Hiro est d’avis, en toute franchise, que tout ça c’est de la bouillie de chat pseudomystique, à mettre sur le même plan que les exhortations de son entraîneur de foot, au lycée, à se donner au match à cent dix pour cent.
Le Japonais se lance dans une nouvelle attaque, plus directe. Une avance rapide glissée, puis un coup sec en direction de la cage thoracique de Hiro. Il le pare.
Il sait maintenant quelque chose sur cet homme d’affaires. Comme la plupart des sabreurs japonais, il ne connaît que le kendo.
Le kendo est à la véritable lutte au sabre des samouraïs ce que l’escrime est au vrai duel à l’épée : une tentative de transformer un affrontement brutal, violent, chaotique et inorganisé en un jeu subtil. Comme à l’escrime, on n’est censé attaquer que certaines parties du corps, celles qui sont recouvertes de protections. Comme à l’escrime, on n’a pas le droit de donner à son adversaire un coup de pied dans la rotule ni de lui casser une chaise sur la tête. Et l’arbitrage est totalement subjectif. Au kendo, vous pouvez porter un coup mortel à votre adversaire sans en être crédité, parce que les juges auront eu le sentiment que vous n’y avez pas mis assez de zanshin.
Du zanshin, Hiro n’en a pas un gramme. Il veut juste en finir. Lorsque l’homme d’affaires pousse de nouveau son cri déchirant et s’avance en glissant vers lui et en faisant siffler sa lame, Hiro pare le coup, fait un tour complet sur lui-même et tranche les deux jambes du Japonais juste au-dessus des genoux.

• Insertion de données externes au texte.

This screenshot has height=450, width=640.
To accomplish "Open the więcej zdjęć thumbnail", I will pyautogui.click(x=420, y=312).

L’homme d’affaires s’écroule.
Il faut pas mal d’entraînement pour arriver à faire marcher un avatar comme une vraie personne dans le Métavers. Mais quand cet avatar n’a plus de jambes, toute l’adresse que vous avez accumulée s’envole par la fenêtre.
— Rien de tel que le plancher des vaches ! s’exclame Hiro. Attention !
Il fend l’air latéralement avec sa lame et coupe les deux bras du Japonais. Le sabre tombe par terre avec un grand bruit.
— Tu peux allumer le barbecue, Jemina ! continue-t-il en opérant un mouvement tournant pour trancher le corps de l’homme d’affaires au-dessus du nombril.
Il se penche alors en avant pour le regarder dans les yeux.
— Personne ne vous a dit, reprend-il d’une voix normale, que j’étais un hackeur[3] ?
Il tranche la tête du type. Elle tombe par terre, roule sur elle-même d’un quart de tour et s’immobilise face au plafond. Hiro recule de deux pas et murmure :
— Coffre-fort.
Un gros coffre carré d’un mètre de côté se matérialise juste au-dessous du plafond, descend en tournoyant légèrement et se pose directement sur la tête de l’homme d’affaires japonais. L’impact enfonce tête et coffre dans le sol du Soleil Noir, laissant un trou noir à section carrée qui permet d’entrevoir le système de galeries du sous-sol. Le reste du corps démembré est toujours éparpillé par terre.
En cet instant, un homme d’affaires japonais, quelque part dans un grand hôtel londonien ou un bureau à Tokyo, ou encore dans le salon première classe du LATH, le Los Angeles-Tokyo Hypersonic, est assis devant son ordinateur, le visage rouge, en train de suer et de contempler le Palmarès du Soleil Noir. Il est actuellement coupé de tout contact avec le Métavers, et l’affichage ne se fait qu’en deux dimensions. Les noms des dix plus grands sabreurs de tous les temps y figurent, accompagnés de photos. Il y a ensuite une liste de noms affectés d’un numéro à partir du 11. Il peut, s’il en a envie, faire défiler la liste pour voir où il figure au classement. L’écran, complaisant, lui apprend qu’il a le numéro 863 sur les 890 qui se sont livrés à un combat au sabre dans le Soleil Noir.
Le numéro un, avec sa photo, est Hiroaki Protagoniste.